◆ Work item: If a line in the entries below contains "agent", copy it.

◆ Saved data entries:
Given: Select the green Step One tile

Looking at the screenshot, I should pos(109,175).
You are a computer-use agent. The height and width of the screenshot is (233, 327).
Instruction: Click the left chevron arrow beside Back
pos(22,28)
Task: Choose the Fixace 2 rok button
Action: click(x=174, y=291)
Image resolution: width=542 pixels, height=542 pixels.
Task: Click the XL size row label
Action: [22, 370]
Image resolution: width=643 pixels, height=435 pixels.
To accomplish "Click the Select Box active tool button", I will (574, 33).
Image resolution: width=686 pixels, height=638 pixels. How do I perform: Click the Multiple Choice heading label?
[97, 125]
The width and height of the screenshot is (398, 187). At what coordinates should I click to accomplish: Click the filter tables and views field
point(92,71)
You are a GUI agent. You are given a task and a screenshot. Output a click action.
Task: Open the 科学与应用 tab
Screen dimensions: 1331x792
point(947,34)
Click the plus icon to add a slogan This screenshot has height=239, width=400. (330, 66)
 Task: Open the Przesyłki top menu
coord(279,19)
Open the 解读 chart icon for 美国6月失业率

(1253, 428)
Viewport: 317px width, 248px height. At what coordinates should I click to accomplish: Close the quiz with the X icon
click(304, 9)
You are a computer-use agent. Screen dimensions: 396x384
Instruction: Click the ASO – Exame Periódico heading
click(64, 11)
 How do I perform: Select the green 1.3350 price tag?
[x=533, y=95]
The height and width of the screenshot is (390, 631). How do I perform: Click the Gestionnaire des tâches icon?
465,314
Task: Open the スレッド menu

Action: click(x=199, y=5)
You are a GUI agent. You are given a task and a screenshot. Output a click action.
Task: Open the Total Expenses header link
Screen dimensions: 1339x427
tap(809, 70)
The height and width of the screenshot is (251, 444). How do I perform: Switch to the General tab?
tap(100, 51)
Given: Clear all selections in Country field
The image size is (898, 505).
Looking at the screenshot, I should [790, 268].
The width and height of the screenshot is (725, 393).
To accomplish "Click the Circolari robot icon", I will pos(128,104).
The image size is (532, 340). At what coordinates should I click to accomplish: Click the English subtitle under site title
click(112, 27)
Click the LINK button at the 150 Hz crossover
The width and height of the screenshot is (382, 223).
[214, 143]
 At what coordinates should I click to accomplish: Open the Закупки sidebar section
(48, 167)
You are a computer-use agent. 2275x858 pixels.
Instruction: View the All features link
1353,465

◆ Task answer:
You are a computer-use agent. The height and width of the screenshot is (233, 327).
You are a GUI agent. You are given a task and a screenshot. Output a click action.
You are a computer-use agent. Screen dimensions: 396x384
You are a GUI agent. You are given a task and a screenshot. Output a click action.
You are a computer-use agent. 2275x858 pixels.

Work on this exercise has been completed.